Assertio (ASRT) director cashes out shares and options in Zydus merger
Rhea-AI Filing Summary
Assertio Holdings director Heather L. Mason reported the cash-out of her equity in connection with Assertio’s merger with Zydus entities. The filing shows that all of her common shares were disposed of pursuant to a tender offer completed at $23.50 per share in cash.
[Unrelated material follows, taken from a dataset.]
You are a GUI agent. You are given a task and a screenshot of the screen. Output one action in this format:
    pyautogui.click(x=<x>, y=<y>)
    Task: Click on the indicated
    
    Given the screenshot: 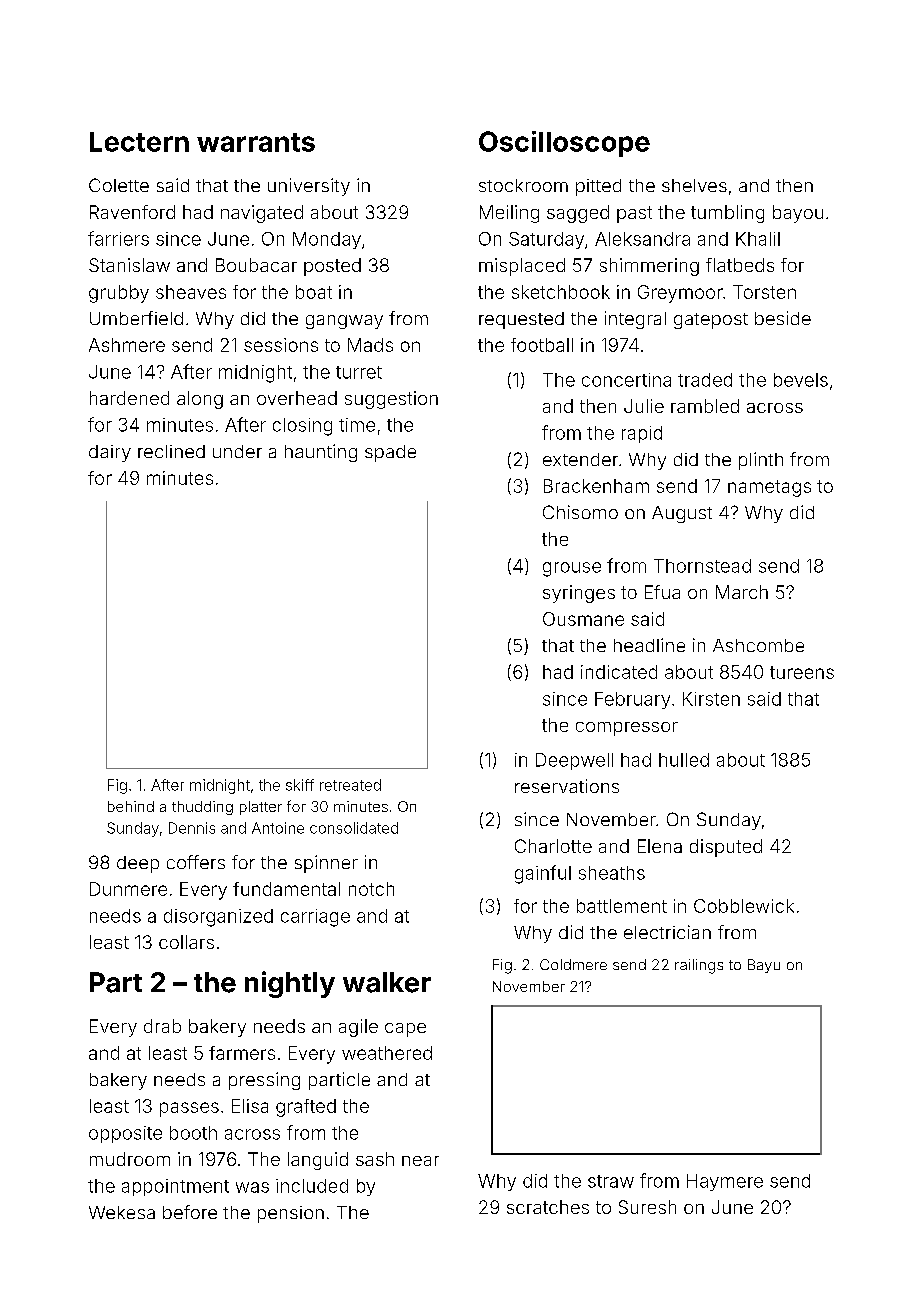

The transactions include 6,666 common shares held indirectly through a trust and 20,944 shares held directly, all converted into the right to receive the cash offer price at the merger’s effective time on June 16, 2026. In addition, stock options covering 5,415 shares at a $9.2565 exercise price and 36,666 shares at a $17.10 exercise price were cancelled and converted into cash based on the offer price, while options with exercise prices at or above the offer price received no payment. Following these steps, the Form 4 shows Mason with no remaining Assertio common shares or stock options.
Positive
- None.
Negative
- None.
Insider Trade Summary
| Type | Security | Shares | Price | Value |
|---|---|---|---|---|
| Disposition | Stock Option (Right to Buy) | 36,666 | $0.00 | -- |
| Disposition | Stock Option (Right to Buy) | 5,415 | $0.00 | -- |
| U | Common Stock | 20,944 | $0.00 | -- |
| U | Common Stock | 6,666 | $0.00 | -- |
Footnotes (1)
- This Form 4 reports securities disposed of pursuant to the Agreement and Plan of Merger (the "Merger Agreement"), dated as of May 13, 2026, by and among Assertio Holdings, Inc. (the "Issuer"), Zydus Worldwide DMCC ("Parent"), Zara Merger Sub Inc., a wholly owned subsidiary of Parent ("Purchaser") and Zydus Pharmaceuticals (USA) Inc., pursuant to which Purchaser completed a tender offer (the "Offer") for all outstanding shares of common stock of the Issuer ("Company Common Stock") at a price of $23.50 per share in cash, without interest (the "Offer Price"), and thereafter merged with and into the Issuer, with the Issuer continuing as the surviving corporation and a wholly owned subsidiary of Parent (the "Merger"), effective as of June 16, 2026 (the "Effective Time"). At the Effective Time, each issued and outstanding share of Company Common Stock was cancelled and converted into the right [continues to Footnote 2] [continues from Footnote 1] to receive the Offer Price, less any applicable withholding taxes. Pursuant to the Merger Agreement, each restricted stock unit of the Issuer (each, a "Company RSU") that was outstanding but unvested immediately prior to the Effective Time became fully vested as of immediately prior to the Effective Time and, at the Effective Time, each outstanding Company RSU was cancelled and converted into the right to receive a cash payment, less any applicable withholding taxes, equal to the Offer Price. Pursuant to the Merger Agreement, each option to purchase shares of Company Common Stock (each, a "Company Stock Option") that was outstanding immediately prior to the Effective Time, whether vested or unvested, with an exercise price per share less than the Offer Price, was cancelled at the Effective Time and converted into the right to receive a cash payment, less any applicable withholding taxes, equal to the product of (A) the excess of the Offer Price over the exercise price payable per share of Company Common Stock under such Company Stock Option, multiplied by (B) the total number of shares of Company Common Stock subject to such Company Stock Option. Each Company Stock Option with an exercise price per share equal to or greater than the Offer Price was cancelled at the Effective Time without any cash payment in respect thereof.